→ **Stated problem 1**:
Please print the part of the forum thread that begins at the words "Hey! I just" and ends after the words "run into Reapers...", keeping it exactly the same.

** start of Source **

Signs your code is unmaintainable
-
How about code meant for testing or practice getting into production? That does happen.
Hey! I just figured out what to use the name "EnterprisePaulaBeans" for! New anti-pattern, WIIGII!
-
@accalia said in Signs your code is unmaintainable:
i saw nothing in the episode to indicate that they couldn't have done it manually
that's the thing though, the number of times you can fold a piece of paper seems to me to be dependant on how much force you can exert on the paper to compact the layers. Machinery can impart more force.
-
@Jaloopa easy. We take it out of the galaxy, so there won't be any debris to hit it
-
@bb36e Just be careful which direction you take it, or you might run into Reapers...
-
@bb36e or we convert all the matter in the Galaxy into the paper we need.
-
@Jaloopa said in Signs your code is unmaintainable:
@bb36e or we convert all the matter in the Galaxy into the paper we need.
...but then there would be nothing left to fold it with!
-
@bb36e said in Signs your code is unmaintainable:
@Jaloopa easy. We take it out of the galaxy, so there won't be any debris to hit it
So....you want to give some one the Eridanus Void as a gift?
-
@masonwheeler there are other galaxies
-
@Jaloopa Yeah, but I heard those are all far, far away and it takes a long time to reach them...
-
@masonwheeler yes. That seems to be the only remaining part of this plan that's likely to cause significant problems
-
@Yamikuronue said in Signs your code is unmaintainable:
t's the thing though, the number of times you can fold a piece of paper seems to me to be dependant on how much force you can exert on the paper to compact the layers. Machinery can impart more force.
eeeh. you just need enough humans working together.
afterall the egyptians built the pyramids without wheels
and thern there's stonehenge.
people in sufficient quantity do amazin things.
-
@accalia yeah, but that's "we can fold" or "ya'll can fold" not "you can fold" ;)
-
@Yamikuronue said in Signs your code is unmaintainable:
@accalia yeah, but that's "we can fold" or "ya'll can fold" not "you can fold" ;)
touchet.
-
@accalia said in Signs your code is unmaintainable:
@Yamikuronue said in Signs your code is unmaintainable:
@accalia yeah, but that's "we can fold" or "ya'll can fold" not "you can fold" ;)
touchet.
Is that like a trebuchet but smaller?

** end of Source **
** start of Data shown **

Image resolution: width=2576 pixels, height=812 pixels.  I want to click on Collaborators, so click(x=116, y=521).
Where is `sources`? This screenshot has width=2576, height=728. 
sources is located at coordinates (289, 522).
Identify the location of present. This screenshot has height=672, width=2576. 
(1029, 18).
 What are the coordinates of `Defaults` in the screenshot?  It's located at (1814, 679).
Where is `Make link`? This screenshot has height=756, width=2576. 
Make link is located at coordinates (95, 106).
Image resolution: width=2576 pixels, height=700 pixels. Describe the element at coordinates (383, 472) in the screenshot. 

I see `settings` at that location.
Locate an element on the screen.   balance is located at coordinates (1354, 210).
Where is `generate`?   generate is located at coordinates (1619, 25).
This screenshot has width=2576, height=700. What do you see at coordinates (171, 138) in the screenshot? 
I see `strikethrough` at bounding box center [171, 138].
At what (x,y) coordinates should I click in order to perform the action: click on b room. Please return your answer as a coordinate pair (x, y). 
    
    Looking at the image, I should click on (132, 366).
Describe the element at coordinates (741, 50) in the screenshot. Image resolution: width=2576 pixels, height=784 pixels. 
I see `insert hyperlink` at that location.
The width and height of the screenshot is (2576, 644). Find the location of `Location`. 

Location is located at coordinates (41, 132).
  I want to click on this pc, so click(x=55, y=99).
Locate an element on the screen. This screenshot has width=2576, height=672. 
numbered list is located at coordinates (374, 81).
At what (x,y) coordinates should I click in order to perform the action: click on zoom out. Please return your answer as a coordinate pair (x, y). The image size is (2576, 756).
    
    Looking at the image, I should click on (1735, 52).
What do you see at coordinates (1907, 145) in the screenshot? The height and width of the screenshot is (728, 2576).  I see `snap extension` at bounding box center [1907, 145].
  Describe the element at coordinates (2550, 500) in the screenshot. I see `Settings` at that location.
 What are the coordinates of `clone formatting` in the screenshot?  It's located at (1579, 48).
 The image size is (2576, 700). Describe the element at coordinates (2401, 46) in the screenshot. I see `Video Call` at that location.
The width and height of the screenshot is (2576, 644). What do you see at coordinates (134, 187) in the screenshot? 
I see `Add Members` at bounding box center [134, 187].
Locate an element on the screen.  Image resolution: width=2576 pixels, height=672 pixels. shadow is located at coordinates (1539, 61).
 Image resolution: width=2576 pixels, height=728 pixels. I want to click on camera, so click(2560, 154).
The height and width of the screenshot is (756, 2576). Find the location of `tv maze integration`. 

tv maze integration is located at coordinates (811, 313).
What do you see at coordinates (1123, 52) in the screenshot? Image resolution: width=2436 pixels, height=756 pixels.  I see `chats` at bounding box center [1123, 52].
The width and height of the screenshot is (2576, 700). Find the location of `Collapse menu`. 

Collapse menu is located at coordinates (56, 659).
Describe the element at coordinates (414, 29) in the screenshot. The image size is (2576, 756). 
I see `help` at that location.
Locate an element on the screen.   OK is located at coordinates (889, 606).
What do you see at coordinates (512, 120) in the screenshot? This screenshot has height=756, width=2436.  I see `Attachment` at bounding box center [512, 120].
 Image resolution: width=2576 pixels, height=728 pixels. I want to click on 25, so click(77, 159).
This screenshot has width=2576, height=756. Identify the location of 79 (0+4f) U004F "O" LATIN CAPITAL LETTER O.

** end of Data shown **

→ **Stated problem 2**:
Output, with no changes, the lines of the records that start at the line containing "at (1814, 679)." and end after the line containing "Looking at the image, I should click on (1735, 52).", and nothing else.

→ **Written reply 1**:
Hey! I just figured out what to use the name "EnterprisePaulaBeans" for! New anti-pattern, WIIGII!
-
@accalia said in Signs your code is unmaintainable:
i saw nothing in the episode to indicate that they couldn't have done it manually
that's the thing though, the number of times you can fold a piece of paper seems to me to be dependant on how much force you can exert on the paper to compact the layers. Machinery can impart more force.
-
@Jaloopa easy. We take it out of the galaxy, so there won't be any debris to hit it
-
@bb36e Just be careful which direction you take it, or you might run into Reapers...

→ **Written reply 2**:
 What are the coordinates of `Defaults` in the screenshot?  It's located at (1814, 679).
Where is `Make link`? This screenshot has height=756, width=2576. 
Make link is located at coordinates (95, 106).
Image resolution: width=2576 pixels, height=700 pixels. Describe the element at coordinates (383, 472) in the screenshot. 

I see `settings` at that location.
Locate an element on the screen.   balance is located at coordinates (1354, 210).
Where is `generate`?   generate is located at coordinates (1619, 25).
This screenshot has width=2576, height=700. What do you see at coordinates (171, 138) in the screenshot? 
I see `strikethrough` at bounding box center [171, 138].
At what (x,y) coordinates should I click in order to perform the action: click on b room. Please return your answer as a coordinate pair (x, y). 
    
    Looking at the image, I should click on (132, 366).
Describe the element at coordinates (741, 50) in the screenshot. Image resolution: width=2576 pixels, height=784 pixels. 
I see `insert hyperlink` at that location.
The width and height of the screenshot is (2576, 644). Find the location of `Location`. 

Location is located at coordinates (41, 132).
  I want to click on this pc, so click(x=55, y=99).
Locate an element on the screen. This screenshot has width=2576, height=672. 
numbered list is located at coordinates (374, 81).
At what (x,y) coordinates should I click in order to perform the action: click on zoom out. Please return your answer as a coordinate pair (x, y). The image size is (2576, 756).
    
    Looking at the image, I should click on (1735, 52).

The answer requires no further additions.